=== Exercise task ===
Copy word for word the lines from the one containing "will (x=237, y=1462)." through the one containing "[x=376, y=331]", including both.

Word and element location data

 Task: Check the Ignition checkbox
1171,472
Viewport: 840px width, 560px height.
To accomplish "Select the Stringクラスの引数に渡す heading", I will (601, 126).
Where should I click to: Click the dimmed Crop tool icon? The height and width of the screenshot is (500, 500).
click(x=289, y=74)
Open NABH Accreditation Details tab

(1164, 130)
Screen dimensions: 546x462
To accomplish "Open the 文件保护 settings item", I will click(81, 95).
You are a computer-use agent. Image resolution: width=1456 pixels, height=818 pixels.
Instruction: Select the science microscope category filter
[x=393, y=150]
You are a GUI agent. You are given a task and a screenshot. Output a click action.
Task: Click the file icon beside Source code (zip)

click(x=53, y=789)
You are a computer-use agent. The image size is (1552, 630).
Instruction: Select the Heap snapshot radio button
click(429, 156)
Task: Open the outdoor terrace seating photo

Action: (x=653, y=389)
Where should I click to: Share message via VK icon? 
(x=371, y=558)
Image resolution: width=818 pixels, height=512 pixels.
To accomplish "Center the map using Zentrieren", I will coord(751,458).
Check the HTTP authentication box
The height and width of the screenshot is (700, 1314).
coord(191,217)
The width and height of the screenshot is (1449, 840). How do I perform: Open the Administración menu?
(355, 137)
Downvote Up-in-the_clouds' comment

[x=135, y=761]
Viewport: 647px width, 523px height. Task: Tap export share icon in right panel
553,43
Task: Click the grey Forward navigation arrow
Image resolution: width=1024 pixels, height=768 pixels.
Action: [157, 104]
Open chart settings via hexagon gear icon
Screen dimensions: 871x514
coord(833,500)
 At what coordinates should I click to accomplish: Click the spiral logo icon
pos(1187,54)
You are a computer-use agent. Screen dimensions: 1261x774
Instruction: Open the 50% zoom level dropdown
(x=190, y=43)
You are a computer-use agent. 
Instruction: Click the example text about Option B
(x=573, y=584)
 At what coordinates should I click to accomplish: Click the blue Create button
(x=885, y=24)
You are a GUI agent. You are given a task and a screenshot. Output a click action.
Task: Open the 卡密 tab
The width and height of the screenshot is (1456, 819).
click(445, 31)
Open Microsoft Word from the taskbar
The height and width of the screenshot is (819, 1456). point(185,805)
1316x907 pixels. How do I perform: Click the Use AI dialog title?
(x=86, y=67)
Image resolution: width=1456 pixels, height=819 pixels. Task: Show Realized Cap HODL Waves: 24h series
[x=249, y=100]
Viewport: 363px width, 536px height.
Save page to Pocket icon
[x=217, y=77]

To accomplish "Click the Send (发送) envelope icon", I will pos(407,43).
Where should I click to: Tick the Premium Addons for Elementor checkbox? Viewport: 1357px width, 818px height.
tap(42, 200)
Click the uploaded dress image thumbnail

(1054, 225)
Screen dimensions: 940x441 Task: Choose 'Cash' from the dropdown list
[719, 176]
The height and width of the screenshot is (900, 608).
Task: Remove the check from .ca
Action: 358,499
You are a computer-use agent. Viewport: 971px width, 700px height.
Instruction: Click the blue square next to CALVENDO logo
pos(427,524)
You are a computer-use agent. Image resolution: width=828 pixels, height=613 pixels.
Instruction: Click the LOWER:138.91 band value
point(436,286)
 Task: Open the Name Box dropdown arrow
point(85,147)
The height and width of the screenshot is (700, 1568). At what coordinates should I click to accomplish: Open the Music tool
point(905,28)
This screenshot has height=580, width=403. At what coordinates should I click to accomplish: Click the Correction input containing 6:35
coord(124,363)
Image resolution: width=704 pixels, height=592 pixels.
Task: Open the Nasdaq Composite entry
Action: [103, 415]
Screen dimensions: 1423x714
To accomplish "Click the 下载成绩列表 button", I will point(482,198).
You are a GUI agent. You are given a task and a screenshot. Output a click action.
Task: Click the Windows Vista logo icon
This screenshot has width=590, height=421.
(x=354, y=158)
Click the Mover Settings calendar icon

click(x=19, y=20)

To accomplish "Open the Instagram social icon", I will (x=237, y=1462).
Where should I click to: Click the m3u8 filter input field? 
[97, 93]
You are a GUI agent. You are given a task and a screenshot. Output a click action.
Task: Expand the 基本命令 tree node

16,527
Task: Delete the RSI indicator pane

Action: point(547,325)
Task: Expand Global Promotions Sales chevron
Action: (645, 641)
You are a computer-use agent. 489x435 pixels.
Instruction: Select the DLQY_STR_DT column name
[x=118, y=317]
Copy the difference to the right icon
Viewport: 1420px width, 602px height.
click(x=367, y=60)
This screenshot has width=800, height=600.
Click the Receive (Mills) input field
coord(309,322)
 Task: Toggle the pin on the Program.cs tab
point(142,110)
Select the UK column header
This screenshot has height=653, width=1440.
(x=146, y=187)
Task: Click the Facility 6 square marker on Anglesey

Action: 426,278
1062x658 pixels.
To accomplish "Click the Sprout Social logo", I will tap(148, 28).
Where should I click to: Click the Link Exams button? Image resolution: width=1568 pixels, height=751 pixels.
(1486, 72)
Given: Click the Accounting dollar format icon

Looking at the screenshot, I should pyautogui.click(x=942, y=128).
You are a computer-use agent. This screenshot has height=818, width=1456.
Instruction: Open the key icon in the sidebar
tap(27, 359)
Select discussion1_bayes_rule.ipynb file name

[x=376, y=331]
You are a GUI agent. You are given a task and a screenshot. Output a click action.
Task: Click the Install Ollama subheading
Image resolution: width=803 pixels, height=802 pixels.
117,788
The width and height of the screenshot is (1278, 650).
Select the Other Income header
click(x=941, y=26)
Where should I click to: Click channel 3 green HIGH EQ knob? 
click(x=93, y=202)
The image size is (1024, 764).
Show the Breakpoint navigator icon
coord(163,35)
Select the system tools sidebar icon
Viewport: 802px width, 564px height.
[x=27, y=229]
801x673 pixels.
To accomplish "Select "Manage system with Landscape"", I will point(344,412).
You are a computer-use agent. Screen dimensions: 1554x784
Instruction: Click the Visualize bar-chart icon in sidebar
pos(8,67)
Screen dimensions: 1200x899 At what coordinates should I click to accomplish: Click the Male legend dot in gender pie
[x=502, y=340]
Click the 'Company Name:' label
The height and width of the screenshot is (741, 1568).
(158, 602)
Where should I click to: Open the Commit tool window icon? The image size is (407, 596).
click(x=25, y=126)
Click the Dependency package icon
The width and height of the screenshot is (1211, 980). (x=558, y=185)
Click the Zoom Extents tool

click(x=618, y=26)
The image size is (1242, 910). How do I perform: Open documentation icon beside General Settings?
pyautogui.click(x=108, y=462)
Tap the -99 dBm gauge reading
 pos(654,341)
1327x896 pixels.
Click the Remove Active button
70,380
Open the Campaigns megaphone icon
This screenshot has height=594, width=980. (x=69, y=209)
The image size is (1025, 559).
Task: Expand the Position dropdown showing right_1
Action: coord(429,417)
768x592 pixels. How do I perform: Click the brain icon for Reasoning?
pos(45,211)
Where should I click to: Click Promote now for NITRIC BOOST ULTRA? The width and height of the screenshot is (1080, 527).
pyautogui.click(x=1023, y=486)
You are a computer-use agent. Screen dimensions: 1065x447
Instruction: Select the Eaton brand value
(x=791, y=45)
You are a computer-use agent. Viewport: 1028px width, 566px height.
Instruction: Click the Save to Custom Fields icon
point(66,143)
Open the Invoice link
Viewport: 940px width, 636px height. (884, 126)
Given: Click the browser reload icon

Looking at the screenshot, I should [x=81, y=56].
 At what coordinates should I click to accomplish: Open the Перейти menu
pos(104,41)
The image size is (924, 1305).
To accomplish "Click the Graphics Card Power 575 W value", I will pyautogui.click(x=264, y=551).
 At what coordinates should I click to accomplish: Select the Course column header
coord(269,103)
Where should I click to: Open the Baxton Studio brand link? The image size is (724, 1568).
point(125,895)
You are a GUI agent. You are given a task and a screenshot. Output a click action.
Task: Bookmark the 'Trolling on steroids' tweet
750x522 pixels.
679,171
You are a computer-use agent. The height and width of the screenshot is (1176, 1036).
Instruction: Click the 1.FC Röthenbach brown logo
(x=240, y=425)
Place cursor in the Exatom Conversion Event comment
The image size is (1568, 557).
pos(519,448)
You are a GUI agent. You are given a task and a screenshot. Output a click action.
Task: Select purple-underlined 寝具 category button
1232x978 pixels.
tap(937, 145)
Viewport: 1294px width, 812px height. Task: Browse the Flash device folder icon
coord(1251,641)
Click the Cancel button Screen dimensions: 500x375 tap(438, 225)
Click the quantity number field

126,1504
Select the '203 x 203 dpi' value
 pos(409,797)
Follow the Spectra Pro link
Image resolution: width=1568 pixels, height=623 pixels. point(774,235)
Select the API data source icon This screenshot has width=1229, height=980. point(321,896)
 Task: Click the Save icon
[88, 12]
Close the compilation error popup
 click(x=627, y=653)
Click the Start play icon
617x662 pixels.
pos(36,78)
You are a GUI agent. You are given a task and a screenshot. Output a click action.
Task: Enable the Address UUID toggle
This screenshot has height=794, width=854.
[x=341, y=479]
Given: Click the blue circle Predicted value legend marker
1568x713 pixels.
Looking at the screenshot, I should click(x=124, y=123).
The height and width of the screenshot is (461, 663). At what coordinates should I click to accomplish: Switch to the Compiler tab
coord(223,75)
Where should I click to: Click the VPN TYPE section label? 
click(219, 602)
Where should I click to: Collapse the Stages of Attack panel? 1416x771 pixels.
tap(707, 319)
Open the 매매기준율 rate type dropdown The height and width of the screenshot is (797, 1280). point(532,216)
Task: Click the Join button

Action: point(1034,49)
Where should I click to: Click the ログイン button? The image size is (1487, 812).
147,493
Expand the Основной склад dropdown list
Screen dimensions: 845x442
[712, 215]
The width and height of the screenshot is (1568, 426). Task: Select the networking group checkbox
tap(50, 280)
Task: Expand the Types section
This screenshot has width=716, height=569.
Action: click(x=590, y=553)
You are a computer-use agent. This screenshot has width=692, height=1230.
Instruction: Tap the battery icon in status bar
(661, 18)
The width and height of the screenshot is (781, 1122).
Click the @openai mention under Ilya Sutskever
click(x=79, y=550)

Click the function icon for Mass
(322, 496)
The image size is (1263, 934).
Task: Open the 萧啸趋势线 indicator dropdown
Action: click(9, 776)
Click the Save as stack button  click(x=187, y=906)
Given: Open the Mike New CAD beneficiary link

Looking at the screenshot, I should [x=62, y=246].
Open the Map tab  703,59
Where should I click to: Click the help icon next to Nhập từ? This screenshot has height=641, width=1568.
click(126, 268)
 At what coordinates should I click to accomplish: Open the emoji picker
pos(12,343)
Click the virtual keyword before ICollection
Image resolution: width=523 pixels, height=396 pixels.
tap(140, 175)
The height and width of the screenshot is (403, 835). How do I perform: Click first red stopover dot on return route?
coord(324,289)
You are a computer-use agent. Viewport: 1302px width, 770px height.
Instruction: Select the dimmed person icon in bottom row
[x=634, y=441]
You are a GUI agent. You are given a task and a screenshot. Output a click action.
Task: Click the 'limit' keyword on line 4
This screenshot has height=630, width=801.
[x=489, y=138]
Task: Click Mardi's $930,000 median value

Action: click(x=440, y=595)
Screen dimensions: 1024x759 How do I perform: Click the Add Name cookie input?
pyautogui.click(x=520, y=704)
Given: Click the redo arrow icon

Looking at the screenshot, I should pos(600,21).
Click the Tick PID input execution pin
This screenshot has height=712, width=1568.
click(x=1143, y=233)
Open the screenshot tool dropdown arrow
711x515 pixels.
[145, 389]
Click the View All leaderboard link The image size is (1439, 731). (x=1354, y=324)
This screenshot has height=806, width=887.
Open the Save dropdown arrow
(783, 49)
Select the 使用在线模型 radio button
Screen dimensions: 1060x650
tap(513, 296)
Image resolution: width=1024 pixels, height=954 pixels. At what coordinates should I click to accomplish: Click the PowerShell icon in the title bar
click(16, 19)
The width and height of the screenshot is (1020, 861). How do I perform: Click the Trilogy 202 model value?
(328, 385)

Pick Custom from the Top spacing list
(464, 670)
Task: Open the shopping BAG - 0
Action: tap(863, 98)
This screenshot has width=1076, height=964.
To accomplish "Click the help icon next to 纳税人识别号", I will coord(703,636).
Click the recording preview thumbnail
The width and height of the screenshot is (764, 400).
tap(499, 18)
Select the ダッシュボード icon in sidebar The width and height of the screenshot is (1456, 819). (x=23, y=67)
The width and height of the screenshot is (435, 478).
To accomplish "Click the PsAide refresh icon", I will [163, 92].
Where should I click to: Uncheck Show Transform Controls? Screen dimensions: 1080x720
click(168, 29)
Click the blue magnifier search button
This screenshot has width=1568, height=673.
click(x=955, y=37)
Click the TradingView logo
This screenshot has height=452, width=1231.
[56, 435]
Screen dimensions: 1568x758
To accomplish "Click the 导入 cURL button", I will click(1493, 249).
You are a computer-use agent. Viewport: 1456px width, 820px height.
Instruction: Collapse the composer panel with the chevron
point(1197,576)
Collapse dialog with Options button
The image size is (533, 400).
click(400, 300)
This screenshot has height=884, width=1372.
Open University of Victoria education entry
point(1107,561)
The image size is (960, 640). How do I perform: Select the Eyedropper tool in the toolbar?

=== Task output ===
To accomplish "Open the Instagram social icon", I will (x=237, y=1462).
Where should I click to: Click the m3u8 filter input field? 
[97, 93]
You are a GUI agent. You are given a task and a screenshot. Output a click action.
Task: Expand the 基本命令 tree node

16,527
Task: Delete the RSI indicator pane

Action: point(547,325)
Task: Expand Global Promotions Sales chevron
Action: (645, 641)
You are a computer-use agent. 489x435 pixels.
Instruction: Select the DLQY_STR_DT column name
[x=118, y=317]
Copy the difference to the right icon
Viewport: 1420px width, 602px height.
click(x=367, y=60)
This screenshot has width=800, height=600.
Click the Receive (Mills) input field
coord(309,322)
 Task: Toggle the pin on the Program.cs tab
point(142,110)
Select the UK column header
This screenshot has height=653, width=1440.
(x=146, y=187)
Task: Click the Facility 6 square marker on Anglesey

Action: 426,278
1062x658 pixels.
To accomplish "Click the Sprout Social logo", I will tap(148, 28).
Where should I click to: Click the Link Exams button? Image resolution: width=1568 pixels, height=751 pixels.
(1486, 72)
Given: Click the Accounting dollar format icon

Looking at the screenshot, I should pyautogui.click(x=942, y=128).
You are a computer-use agent. This screenshot has height=818, width=1456.
Instruction: Open the key icon in the sidebar
tap(27, 359)
Select discussion1_bayes_rule.ipynb file name

[x=376, y=331]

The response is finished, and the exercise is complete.